Not only could she not think of the celebrity’s moniker, but also their famous father’s name also escaped her. Needless to say, the person whose name she was trying to identify remained a mystery.
It’s not the only inadvertent faux pas from planet lexicon I’ve been party to this week. I have also been told by somebody who’d been to the horse racing that “I had two winners….. I would have had more but the others I backed didn’t win!”
I think they meant to say that some or all of their other bets weren’t far off challenging for equine race supremacy. Unfortunately, it was delivered in a ‘stating the obvious’ manner inadvertently adding comedic value.
From a literary or verbal point of view, though, I don’t think you can beat a good old mixed metaphor or simile.

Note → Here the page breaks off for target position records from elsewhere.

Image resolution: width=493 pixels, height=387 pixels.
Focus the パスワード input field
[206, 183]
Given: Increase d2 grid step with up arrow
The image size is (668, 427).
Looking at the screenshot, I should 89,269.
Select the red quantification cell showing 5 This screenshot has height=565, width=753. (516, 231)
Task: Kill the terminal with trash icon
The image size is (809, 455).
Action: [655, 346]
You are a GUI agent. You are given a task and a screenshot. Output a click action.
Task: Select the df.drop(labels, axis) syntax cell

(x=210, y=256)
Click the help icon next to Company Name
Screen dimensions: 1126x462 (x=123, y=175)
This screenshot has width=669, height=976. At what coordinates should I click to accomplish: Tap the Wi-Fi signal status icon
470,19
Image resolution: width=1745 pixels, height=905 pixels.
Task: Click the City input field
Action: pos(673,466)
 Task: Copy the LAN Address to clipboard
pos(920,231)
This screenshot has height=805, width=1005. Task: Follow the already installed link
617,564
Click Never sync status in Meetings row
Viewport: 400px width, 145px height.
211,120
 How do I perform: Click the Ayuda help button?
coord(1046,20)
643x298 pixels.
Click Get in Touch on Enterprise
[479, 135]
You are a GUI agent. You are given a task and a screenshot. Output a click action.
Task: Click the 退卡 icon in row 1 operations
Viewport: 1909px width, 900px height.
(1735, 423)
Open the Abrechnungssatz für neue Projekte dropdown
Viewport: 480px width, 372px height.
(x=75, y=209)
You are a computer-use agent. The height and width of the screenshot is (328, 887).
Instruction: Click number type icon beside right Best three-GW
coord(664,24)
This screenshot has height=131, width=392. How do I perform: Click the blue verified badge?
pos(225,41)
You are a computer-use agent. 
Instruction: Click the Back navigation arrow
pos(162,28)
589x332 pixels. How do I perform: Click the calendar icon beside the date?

I have an acquaintance whose regular bungled use of these figures of speech always raises a smile.
The following are examples of this individuals flawed metaphor and simile knowledge:-
“He smokes like a fish!”
“He wouldn’t say boo to a fly!”
“I wouldn’t trust him with a barge pole!”, and
“A broken stone rolls moss downhill to find a silver lining!”
They also have a saying of “I’ll kick tha’ cuddy through the razaf of wor barn, tha naz!”….. However, I wasn’t inclined to add that to the examples above as, to be honest, I haven’t a clue if it is a metaphor or a simile.
Mark Twain once sagely proffered “If your acquaintance speaks of cuddy’s and razaf’s it probably time to get some new friends!”
A cuddy, apparently
Well, I best bring this narrative to a close as I have lots to do on this chilly autumnal morning.
I’m definitely going to need to wrap against the elements today otherwise, to quote my acquaintance who mashes his metaphors, “I’ll be a cold as a frogman’s sproggat!”